§ WHAT THE TASK ASKS:
Whenever a line below includes the word "profile", copy that line.

(Records from a dataset)
● ● ● ● ●

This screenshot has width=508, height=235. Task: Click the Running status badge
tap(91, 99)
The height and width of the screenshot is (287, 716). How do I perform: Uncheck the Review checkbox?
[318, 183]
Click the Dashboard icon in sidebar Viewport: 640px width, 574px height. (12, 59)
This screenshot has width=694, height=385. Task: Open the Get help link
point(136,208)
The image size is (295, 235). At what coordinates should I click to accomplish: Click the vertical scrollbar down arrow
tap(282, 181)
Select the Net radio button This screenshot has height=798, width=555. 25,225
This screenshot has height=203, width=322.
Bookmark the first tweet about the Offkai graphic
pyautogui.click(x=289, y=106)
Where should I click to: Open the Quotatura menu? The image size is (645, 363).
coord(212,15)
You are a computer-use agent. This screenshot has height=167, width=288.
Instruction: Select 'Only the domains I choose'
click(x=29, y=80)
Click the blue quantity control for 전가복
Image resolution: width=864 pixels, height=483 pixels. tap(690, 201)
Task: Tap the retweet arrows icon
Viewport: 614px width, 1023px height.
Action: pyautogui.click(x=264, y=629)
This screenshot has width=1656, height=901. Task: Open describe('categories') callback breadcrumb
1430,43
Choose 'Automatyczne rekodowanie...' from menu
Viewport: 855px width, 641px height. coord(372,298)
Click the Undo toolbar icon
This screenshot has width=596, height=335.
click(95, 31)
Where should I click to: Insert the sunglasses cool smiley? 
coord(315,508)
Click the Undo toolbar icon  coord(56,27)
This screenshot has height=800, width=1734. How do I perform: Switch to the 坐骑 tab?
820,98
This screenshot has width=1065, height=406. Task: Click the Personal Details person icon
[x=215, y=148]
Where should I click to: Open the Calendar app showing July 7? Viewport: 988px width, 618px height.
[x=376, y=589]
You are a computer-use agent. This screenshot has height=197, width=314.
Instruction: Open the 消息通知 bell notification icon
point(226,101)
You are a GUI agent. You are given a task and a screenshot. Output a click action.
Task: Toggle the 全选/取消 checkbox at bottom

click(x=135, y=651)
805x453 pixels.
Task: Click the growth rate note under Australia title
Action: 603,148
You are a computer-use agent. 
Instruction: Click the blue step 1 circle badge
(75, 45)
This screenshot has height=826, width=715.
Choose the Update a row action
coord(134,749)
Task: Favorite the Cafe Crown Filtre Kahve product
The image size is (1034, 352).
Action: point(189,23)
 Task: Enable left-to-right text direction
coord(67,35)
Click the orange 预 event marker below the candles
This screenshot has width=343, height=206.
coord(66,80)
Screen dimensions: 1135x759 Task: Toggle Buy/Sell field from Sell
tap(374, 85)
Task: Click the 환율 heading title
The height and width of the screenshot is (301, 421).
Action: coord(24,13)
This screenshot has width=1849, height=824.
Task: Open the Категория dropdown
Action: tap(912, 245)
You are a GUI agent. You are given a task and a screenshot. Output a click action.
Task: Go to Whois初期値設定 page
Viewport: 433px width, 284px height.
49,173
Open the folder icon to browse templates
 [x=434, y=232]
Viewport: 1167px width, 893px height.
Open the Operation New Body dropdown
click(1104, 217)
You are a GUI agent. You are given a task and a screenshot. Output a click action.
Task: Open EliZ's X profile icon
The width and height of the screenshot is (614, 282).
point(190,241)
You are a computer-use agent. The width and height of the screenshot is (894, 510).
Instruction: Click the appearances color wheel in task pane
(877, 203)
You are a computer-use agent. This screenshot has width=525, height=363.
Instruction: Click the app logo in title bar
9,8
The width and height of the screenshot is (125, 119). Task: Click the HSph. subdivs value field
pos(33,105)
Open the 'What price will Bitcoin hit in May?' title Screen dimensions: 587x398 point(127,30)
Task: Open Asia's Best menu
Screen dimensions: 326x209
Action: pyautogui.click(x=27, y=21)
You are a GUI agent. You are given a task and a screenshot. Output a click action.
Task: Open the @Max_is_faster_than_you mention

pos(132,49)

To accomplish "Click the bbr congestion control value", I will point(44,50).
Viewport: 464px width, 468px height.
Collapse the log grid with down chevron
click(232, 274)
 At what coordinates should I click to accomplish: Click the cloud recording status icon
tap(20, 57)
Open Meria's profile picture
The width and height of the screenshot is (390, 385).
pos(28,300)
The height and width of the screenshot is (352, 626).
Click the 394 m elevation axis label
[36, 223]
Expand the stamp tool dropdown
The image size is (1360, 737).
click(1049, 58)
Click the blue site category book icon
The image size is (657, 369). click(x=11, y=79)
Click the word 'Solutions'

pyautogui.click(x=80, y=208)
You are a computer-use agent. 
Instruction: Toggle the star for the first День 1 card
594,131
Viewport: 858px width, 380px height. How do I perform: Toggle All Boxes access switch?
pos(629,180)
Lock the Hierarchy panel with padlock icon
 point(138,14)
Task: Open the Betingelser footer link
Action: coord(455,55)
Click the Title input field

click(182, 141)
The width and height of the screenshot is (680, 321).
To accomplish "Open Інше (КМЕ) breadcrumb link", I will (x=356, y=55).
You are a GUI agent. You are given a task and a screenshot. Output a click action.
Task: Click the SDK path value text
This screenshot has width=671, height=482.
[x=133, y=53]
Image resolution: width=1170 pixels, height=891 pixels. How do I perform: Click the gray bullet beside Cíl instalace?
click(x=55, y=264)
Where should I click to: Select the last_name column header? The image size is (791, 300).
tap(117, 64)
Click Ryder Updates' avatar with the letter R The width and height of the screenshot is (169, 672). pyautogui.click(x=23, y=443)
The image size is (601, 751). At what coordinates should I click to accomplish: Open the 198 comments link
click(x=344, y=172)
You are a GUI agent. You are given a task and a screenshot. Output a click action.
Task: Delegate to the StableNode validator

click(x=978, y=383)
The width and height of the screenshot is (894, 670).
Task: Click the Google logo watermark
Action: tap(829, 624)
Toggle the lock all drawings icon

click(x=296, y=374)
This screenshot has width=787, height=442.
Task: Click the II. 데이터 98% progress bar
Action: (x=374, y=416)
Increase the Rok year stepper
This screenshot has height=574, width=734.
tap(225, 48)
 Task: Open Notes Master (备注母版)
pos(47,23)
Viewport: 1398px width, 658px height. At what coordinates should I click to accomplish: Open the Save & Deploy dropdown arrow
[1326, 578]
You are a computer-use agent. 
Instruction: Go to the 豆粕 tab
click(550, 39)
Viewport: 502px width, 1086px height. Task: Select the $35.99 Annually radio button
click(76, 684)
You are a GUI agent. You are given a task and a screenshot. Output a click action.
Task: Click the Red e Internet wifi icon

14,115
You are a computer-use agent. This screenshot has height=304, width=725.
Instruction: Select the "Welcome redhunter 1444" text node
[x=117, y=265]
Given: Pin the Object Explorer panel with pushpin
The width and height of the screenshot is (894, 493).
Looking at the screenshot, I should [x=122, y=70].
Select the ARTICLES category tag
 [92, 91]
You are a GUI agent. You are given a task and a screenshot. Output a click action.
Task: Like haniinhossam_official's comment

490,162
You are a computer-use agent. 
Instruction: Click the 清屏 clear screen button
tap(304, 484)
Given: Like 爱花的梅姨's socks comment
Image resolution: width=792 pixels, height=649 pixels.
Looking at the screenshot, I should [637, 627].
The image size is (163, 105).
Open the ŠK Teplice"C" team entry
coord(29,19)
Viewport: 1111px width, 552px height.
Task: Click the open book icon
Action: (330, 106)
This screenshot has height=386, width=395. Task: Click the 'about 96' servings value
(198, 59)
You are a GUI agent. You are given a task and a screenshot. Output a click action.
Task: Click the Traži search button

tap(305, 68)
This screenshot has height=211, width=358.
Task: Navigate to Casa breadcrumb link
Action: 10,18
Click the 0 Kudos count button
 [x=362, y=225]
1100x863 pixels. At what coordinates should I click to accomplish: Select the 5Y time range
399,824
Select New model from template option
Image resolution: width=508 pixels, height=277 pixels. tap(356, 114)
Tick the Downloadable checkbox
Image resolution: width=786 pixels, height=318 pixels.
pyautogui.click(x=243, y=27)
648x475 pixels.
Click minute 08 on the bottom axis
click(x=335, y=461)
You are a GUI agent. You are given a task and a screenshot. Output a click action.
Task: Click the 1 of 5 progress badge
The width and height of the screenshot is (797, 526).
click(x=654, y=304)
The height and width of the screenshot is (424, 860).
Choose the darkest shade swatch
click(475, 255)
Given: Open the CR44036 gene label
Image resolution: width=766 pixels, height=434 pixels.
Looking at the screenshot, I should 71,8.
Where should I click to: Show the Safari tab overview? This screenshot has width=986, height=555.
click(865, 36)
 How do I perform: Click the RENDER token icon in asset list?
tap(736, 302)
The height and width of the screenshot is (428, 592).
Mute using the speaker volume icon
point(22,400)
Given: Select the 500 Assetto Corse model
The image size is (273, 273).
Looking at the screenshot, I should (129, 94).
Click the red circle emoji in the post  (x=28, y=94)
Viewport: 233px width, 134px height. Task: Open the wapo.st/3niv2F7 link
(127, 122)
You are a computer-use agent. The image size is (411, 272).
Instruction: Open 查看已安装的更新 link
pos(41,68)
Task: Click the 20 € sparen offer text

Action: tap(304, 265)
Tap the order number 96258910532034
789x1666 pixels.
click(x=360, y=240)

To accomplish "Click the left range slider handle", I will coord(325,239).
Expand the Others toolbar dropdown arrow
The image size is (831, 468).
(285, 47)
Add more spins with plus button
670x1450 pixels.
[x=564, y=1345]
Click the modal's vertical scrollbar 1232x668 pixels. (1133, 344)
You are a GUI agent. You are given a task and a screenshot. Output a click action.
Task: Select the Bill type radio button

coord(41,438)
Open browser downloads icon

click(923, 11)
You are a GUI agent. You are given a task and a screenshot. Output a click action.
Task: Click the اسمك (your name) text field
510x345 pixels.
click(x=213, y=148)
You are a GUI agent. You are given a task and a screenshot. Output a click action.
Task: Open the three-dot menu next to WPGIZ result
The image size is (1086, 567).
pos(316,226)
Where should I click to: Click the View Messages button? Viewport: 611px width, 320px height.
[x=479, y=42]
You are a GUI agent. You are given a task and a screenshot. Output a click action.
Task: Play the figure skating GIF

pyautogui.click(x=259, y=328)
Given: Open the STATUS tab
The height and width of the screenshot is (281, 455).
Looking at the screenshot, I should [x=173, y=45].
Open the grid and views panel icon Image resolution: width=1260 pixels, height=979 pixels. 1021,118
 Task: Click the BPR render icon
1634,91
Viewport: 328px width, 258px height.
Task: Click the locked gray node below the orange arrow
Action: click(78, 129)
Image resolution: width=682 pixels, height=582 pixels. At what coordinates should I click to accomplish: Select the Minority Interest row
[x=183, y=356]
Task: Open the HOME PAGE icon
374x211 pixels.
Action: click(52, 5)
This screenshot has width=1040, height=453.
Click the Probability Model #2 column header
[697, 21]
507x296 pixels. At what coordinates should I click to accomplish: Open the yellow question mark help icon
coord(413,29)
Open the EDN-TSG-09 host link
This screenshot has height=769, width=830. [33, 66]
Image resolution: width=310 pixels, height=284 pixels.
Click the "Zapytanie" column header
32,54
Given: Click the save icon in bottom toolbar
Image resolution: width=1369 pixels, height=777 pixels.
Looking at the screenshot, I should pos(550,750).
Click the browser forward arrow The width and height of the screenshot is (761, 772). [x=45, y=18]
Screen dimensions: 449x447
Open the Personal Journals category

● ● ● ● ●

§ ANSWER AREA:
Task: Open EliZ's X profile icon
Open Meria's profile picture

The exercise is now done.